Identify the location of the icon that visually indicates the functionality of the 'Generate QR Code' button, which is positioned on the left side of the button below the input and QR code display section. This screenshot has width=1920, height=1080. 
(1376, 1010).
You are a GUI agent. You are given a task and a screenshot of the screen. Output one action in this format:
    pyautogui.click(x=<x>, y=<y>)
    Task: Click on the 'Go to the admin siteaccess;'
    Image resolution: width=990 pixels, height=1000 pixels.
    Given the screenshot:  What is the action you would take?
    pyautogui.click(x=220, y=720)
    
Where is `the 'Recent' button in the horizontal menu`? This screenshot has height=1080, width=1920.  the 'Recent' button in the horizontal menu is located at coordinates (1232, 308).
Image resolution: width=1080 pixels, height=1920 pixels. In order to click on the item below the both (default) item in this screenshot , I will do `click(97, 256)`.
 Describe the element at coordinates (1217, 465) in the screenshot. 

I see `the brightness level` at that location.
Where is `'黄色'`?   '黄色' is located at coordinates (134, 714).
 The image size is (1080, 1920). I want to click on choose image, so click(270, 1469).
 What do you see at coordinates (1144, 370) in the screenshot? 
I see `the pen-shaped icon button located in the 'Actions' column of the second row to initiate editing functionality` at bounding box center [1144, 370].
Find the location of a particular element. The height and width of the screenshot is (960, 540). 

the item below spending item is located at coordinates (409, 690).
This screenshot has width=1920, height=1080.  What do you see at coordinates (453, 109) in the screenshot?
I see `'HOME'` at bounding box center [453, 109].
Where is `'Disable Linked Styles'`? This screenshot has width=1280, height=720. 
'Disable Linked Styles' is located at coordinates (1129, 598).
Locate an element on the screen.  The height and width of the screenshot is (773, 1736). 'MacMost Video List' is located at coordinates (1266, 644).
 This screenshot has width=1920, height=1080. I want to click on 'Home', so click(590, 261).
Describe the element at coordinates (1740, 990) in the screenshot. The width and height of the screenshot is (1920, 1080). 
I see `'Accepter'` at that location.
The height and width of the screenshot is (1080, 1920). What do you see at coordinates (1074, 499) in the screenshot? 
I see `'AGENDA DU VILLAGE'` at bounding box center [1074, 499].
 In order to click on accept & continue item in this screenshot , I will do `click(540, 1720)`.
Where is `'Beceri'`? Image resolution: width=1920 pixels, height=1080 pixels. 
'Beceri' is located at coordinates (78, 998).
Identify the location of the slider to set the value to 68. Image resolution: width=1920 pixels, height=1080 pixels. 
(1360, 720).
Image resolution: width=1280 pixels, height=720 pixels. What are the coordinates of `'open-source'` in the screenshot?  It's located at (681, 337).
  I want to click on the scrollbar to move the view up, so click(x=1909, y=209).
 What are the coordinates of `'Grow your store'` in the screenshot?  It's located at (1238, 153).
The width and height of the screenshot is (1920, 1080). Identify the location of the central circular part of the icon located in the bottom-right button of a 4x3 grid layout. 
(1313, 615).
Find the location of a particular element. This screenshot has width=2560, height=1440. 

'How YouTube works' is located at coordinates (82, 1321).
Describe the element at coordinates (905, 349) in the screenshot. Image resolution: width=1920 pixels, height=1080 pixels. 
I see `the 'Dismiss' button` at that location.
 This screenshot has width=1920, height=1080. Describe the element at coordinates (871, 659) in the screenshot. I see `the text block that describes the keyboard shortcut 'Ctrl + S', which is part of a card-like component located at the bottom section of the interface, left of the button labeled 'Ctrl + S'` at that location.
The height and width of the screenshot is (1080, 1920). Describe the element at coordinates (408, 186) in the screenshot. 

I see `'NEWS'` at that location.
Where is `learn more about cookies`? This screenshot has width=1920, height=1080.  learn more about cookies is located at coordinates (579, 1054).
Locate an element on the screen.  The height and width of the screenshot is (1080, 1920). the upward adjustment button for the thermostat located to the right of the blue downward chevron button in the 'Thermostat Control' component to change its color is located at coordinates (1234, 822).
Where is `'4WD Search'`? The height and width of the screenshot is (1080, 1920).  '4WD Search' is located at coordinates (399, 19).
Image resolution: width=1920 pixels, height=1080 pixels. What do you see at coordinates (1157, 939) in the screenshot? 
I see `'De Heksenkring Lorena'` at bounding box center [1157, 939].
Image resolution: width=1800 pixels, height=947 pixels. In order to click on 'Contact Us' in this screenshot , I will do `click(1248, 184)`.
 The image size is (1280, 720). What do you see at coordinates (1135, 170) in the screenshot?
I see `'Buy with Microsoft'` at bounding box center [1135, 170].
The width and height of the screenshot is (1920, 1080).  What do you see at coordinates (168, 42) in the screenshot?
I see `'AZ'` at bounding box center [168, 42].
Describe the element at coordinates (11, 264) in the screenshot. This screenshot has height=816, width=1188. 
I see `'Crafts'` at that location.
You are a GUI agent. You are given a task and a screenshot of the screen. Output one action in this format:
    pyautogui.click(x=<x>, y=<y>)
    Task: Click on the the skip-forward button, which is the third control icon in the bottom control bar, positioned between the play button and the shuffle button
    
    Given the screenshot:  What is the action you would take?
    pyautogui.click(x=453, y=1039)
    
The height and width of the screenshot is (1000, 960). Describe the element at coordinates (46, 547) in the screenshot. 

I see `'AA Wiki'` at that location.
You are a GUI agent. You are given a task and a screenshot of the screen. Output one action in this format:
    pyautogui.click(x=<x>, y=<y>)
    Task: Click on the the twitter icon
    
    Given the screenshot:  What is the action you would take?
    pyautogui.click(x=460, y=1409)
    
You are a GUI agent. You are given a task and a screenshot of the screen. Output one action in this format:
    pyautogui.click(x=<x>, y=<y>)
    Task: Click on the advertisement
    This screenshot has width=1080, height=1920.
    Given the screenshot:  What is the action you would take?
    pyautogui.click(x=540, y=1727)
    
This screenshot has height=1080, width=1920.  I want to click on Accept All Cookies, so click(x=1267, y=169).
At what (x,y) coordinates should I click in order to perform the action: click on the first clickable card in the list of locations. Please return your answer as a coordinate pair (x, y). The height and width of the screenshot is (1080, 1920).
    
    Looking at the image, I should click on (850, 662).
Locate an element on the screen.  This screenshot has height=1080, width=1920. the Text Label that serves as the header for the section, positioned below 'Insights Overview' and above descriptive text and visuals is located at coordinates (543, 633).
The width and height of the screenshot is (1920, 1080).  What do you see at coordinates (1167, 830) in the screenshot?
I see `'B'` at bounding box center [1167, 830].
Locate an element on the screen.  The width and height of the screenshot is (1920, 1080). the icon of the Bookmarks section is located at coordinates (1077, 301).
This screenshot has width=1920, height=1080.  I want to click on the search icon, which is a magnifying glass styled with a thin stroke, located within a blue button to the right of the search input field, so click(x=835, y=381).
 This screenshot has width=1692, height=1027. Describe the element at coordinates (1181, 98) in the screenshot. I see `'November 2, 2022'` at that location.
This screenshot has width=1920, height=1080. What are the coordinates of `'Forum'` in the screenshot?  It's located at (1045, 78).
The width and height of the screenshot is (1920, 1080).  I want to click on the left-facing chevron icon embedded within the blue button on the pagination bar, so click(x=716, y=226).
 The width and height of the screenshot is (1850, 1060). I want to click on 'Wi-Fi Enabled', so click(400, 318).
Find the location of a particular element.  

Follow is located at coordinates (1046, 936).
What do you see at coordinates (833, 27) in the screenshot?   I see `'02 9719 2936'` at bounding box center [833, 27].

» **What you are asked to do**: Can you format every line of the entries above as a JSON list of strings, with one string per line and blank lines omitted?

» **Response below**:
[
  "Identify the location of the icon that visually indicates the functionality of the 'Generate QR Code' button, which is positioned on the left side of the button below the input and QR code display section. This screenshot has width=1920, height=1080. ",
  "(1376, 1010).",
  "You are a GUI agent. You are given a task and a screenshot of the screen. Output one action in this format:",
  "    pyautogui.click(x=<x>, y=<y>)",
  "    Task: Click on the 'Go to the admin siteaccess;'",
  "    Image resolution: width=990 pixels, height=1000 pixels.",
  "    Given the screenshot:  What is the action you would take?",
  "    pyautogui.click(x=220, y=720)",
  "Where is `the 'Recent' button in the horizontal menu`? This screenshot has height=1080, width=1920.  the 'Recent' button in the horizontal menu is located at coordinates (1232, 308).",
  "Image resolution: width=1080 pixels, height=1920 pixels. In order to click on the item below the both (default) item in this screenshot , I will do `click(97, 256)`.",
  " Describe the element at coordinates (1217, 465) in the screenshot. ",
  "I see `the brightness level` at that location.",
  "Where is `'黄色'`?   '黄色' is located at coordinates (134, 714).",
  " The image size is (1080, 1920). I want to click on choose image, so click(270, 1469).",
  " What do you see at coordinates (1144, 370) in the screenshot? ",
  "I see `the pen-shaped icon button located in the 'Actions' column of the second row to initiate editing functionality` at bounding box center [1144, 370].",
  "Find the location of a particular element. The height and width of the screenshot is (960, 540). ",
  "the item below spending item is located at coordinates (409, 690).",
  "This screenshot has width=1920, height=1080.  What do you see at coordinates (453, 109) in the screenshot?",
  "I see `'HOME'` at bounding box center [453, 109].",
  "Where is `'Disable Linked Styles'`? This screenshot has width=1280, height=720. ",
  "'Disable Linked Styles' is located at coordinates (1129, 598).",
  "Locate an element on the screen.  The height and width of the screenshot is (773, 1736). 'MacMost Video List' is located at coordinates (1266, 644).",
  " This screenshot has width=1920, height=1080. I want to click on 'Home', so click(590, 261).",
  "Describe the element at coordinates (1740, 990) in the screenshot. The width and height of the screenshot is (1920, 1080). ",
  "I see `'Accepter'` at that location.",
  "The height and width of the screenshot is (1080, 1920). What do you see at coordinates (1074, 499) in the screenshot? ",
  "I see `'AGENDA DU VILLAGE'` at bounding box center [1074, 499].",
  " In order to click on accept & continue item in this screenshot , I will do `click(540, 1720)`.",
  "Where is `'Beceri'`? Image resolution: width=1920 pixels, height=1080 pixels. ",
  "'Beceri' is located at coordinates (78, 998).",
  "Identify the location of the slider to set the value to 68. Image resolution: width=1920 pixels, height=1080 pixels. ",
  "(1360, 720).",
  "Image resolution: width=1280 pixels, height=720 pixels. What are the coordinates of `'open-source'` in the screenshot?  It's located at (681, 337).",
  "  I want to click on the scrollbar to move the view up, so click(x=1909, y=209).",
  " What are the coordinates of `'Grow your store'` in the screenshot?  It's located at (1238, 153).",
  "The width and height of the screenshot is (1920, 1080). Identify the location of the central circular part of the icon located in the bottom-right button of a 4x3 grid layout. ",
  "(1313, 615).",
  "Find the location of a particular element. This screenshot has width=2560, height=1440. ",
  "'How YouTube works' is located at coordinates (82, 1321).",
  "Describe the element at coordinates (905, 349) in the screenshot. Image resolution: width=1920 pixels, height=1080 pixels. ",
  "I see `the 'Dismiss' button` at that location.",
  " This screenshot has width=1920, height=1080. Describe the element at coordinates (871, 659) in the screenshot. I see `the text block that describes the keyboard shortcut 'Ctrl + S', which is part of a card-like component located at the bottom section of the interface, left of the button labeled 'Ctrl + S'` at that location.",
  "The height and width of the screenshot is (1080, 1920). Describe the element at coordinates (408, 186) in the screenshot. ",
  "I see `'NEWS'` at that location.",
  "Where is `learn more about cookies`? This screenshot has width=1920, height=1080.  learn more about cookies is located at coordinates (579, 1054).",
  "Locate an element on the screen.  The height and width of the screenshot is (1080, 1920). the upward adjustment button for the thermostat located to the right of the blue downward chevron button in the 'Thermostat Control' component to change its color is located at coordinates (1234, 822).",
  "Where is `'4WD Search'`? The height and width of the screenshot is (1080, 1920).  '4WD Search' is located at coordinates (399, 19).",
  "Image resolution: width=1920 pixels, height=1080 pixels. What do you see at coordinates (1157, 939) in the screenshot? ",
  "I see `'De Heksenkring Lorena'` at bounding box center [1157, 939].",
  "Image resolution: width=1800 pixels, height=947 pixels. In order to click on 'Contact Us' in this screenshot , I will do `click(1248, 184)`.",
  " The image size is (1280, 720). What do you see at coordinates (1135, 170) in the screenshot?",
  "I see `'Buy with Microsoft'` at bounding box center [1135, 170].",
  "The width and height of the screenshot is (1920, 1080).  What do you see at coordinates (168, 42) in the screenshot?",
  "I see `'AZ'` at bounding box center [168, 42].",
  "Describe the element at coordinates (11, 264) in the screenshot. This screenshot has height=816, width=1188. ",
  "I see `'Crafts'` at that location.",
  "You are a GUI agent. You are given a task and a screenshot of the screen. Output one action in this format:",
  "    pyautogui.click(x=<x>, y=<y>)",
  "    Task: Click on the the skip-forward button, which is the third control icon in the bottom control bar, positioned between the play button and the shuffle button",
  "    Given the screenshot:  What is the action you would take?",
  "    pyautogui.click(x=453, y=1039)",
  "The height and width of the screenshot is (1000, 960). Describe the element at coordinates (46, 547) in the screenshot. ",
  "I see `'AA Wiki'` at that location.",
  "You are a GUI agent. You are given a task and a screenshot of the screen. Output one action in this format:",
  "    pyautogui.click(x=<x>, y=<y>)",
  "    Task: Click on the the twitter icon",
  "    Given the screenshot:  What is the action you would take?",
  "    pyautogui.click(x=460, y=1409)",
  "You are a GUI agent. You are given a task and a screenshot of the screen. Output one action in this format:",
  "    pyautogui.click(x=<x>, y=<y>)",
  "    Task: Click on the advertisement",
  "    This screenshot has width=1080, height=1920.",
  "    Given the screenshot:  What is the action you would take?",
  "    pyautogui.click(x=540, y=1727)",
  "This screenshot has height=1080, width=1920.  I want to click on Accept All Cookies, so click(x=1267, y=169).",
  "At what (x,y) coordinates should I click in order to perform the action: click on the first clickable card in the list of locations. Please return your answer as a coordinate pair (x, y). The height and width of the screenshot is (1080, 1920).",
  "    Looking at the image, I should click on (850, 662).",
  "Locate an element on the screen.  This screenshot has height=1080, width=1920. the Text Label that serves as the header for the section, positioned below 'Insights Overview' and above descriptive text and visuals is located at coordinates (543, 633).",
  "The width and height of the screenshot is (1920, 1080).  What do you see at coordinates (1167, 830) in the screenshot?",
  "I see `'B'` at bounding box center [1167, 830].",
  "Locate an element on the screen.  The width and height of the screenshot is (1920, 1080). the icon of the Bookmarks section is located at coordinates (1077, 301).",
  "This screenshot has width=1920, height=1080.  I want to click on the search icon, which is a magnifying glass styled with a thin stroke, located within a blue button to the right of the search input field, so click(x=835, y=381).",
  " This screenshot has width=1692, height=1027. Describe the element at coordinates (1181, 98) in the screenshot. I see `'November 2, 2022'` at that location.",
  "This screenshot has width=1920, height=1080. What are the coordinates of `'Forum'` in the screenshot?  It's located at (1045, 78).",
  "The width and height of the screenshot is (1920, 1080).  I want to click on the left-facing chevron icon embedded within the blue button on the pagination bar, so click(x=716, y=226).",
  " The width and height of the screenshot is (1850, 1060). I want to click on 'Wi-Fi Enabled', so click(400, 318).",
  "Find the location of a particular element.  ",
  "Follow is located at coordinates (1046, 936).",
  "What do you see at coordinates (833, 27) in the screenshot?   I see `'02 9719 2936'` at bounding box center [833, 27]."
]